Theo Sez: Important viewing tip (at least for the benefit of future generations, since everyone reading this probably saw the movie ages ago) : don't ever watch this extraordinary film on video, unless it's a second viewing. Having seen it twice in the space of a week, first on the small screen then in a cinema, I can attest to its transformation once its outsize emotions find a screen big enough to contain them - and once the full intensity of Watson's rapt, bewitching performance is communicated.
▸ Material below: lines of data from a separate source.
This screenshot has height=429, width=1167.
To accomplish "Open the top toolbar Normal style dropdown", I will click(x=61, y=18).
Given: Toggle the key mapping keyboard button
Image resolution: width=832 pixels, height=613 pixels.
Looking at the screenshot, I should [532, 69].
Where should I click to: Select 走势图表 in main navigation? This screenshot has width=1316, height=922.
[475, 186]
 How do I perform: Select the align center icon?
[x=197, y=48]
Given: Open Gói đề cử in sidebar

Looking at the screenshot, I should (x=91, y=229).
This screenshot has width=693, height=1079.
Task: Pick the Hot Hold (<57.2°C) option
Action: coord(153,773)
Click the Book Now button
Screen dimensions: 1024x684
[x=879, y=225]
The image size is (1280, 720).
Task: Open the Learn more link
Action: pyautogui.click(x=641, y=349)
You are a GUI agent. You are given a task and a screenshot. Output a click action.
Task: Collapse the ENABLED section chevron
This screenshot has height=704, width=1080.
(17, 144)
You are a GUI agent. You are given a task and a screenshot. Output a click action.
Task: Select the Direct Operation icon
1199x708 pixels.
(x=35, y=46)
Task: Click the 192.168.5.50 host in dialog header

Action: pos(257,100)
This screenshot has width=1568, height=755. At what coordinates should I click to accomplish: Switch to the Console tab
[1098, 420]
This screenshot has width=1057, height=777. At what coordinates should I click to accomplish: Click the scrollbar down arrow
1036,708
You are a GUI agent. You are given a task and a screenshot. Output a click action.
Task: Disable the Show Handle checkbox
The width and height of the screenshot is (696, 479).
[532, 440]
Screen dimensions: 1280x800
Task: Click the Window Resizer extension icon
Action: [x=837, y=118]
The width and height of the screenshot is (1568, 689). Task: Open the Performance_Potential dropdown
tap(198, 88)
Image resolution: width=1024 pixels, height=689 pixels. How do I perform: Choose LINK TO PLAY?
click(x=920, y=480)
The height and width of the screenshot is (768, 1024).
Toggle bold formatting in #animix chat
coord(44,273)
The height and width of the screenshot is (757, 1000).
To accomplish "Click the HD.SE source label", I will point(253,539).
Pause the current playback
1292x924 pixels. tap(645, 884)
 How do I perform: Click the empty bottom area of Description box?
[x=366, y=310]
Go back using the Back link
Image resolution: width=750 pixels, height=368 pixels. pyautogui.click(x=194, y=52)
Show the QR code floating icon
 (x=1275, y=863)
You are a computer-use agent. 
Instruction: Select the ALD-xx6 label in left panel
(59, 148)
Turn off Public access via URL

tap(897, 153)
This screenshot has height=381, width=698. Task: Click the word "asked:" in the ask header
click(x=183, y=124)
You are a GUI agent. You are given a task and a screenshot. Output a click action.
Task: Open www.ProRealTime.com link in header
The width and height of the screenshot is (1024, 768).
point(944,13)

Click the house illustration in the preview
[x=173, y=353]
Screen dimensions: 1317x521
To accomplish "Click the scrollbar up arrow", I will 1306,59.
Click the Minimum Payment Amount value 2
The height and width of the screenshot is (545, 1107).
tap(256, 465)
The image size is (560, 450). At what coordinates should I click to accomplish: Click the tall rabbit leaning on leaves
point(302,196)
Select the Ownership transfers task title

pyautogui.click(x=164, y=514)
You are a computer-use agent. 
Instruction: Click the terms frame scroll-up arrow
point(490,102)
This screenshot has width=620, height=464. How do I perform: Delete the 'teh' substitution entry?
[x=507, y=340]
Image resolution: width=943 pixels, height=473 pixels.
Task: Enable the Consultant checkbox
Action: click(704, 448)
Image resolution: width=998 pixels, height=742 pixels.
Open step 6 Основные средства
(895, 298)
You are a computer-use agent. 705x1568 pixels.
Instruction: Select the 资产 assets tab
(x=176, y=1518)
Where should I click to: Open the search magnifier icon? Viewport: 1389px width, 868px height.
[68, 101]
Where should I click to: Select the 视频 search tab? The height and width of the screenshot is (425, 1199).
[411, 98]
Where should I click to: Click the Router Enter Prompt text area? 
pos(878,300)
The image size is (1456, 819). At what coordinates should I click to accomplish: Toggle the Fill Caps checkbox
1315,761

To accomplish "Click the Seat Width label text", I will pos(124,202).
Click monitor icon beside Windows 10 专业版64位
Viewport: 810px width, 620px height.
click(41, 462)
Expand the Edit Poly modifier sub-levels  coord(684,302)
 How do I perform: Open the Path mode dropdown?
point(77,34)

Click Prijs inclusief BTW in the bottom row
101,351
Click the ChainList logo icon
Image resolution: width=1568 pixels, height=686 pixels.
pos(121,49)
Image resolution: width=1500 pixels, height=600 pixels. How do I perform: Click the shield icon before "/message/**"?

Which is not to say it's particularly moving (at least not for this stubbornly dry-eyed viewer), but that it's the most richly-imagined film in many years, a visionary blend of modern and pre-modern cinema - a dizzying, dazzling surface of jump-cuts and handheld camera overlaid on the unconditional (and unfashionable), near-masochistic love heroines gave their (invariably) undeserving men in films like CAROUSEL or LETTER FROM AN UNKNOWN WOMAN. It works because it refuses to "make allowances" for its heroine, leaping headlong into her volatile view of the world and finding no contradiction between her clownish lightness - grinning and rolling her eyes like a 90s Giulietta Masina, an impish child in a toy-store - and her white-hot sensuality, abandoning herself totally to her emotions ; and perhaps because it doesn't shirk from accepting that, even in a dour rational world, spirituality is as vital and natural as music (a lesser film might've ridiculed Bess's absurdly stern Calvinist order, but von Trier has too much respect for what they're trying to do, even if he thinks they're going about it the wrong way). Even if (like me) you don't entirely fall under its spell, you can't ignore it. It's a work of art, gruelling and hypnotic, a trip to a place you didn't even know existed ; it's unignorable.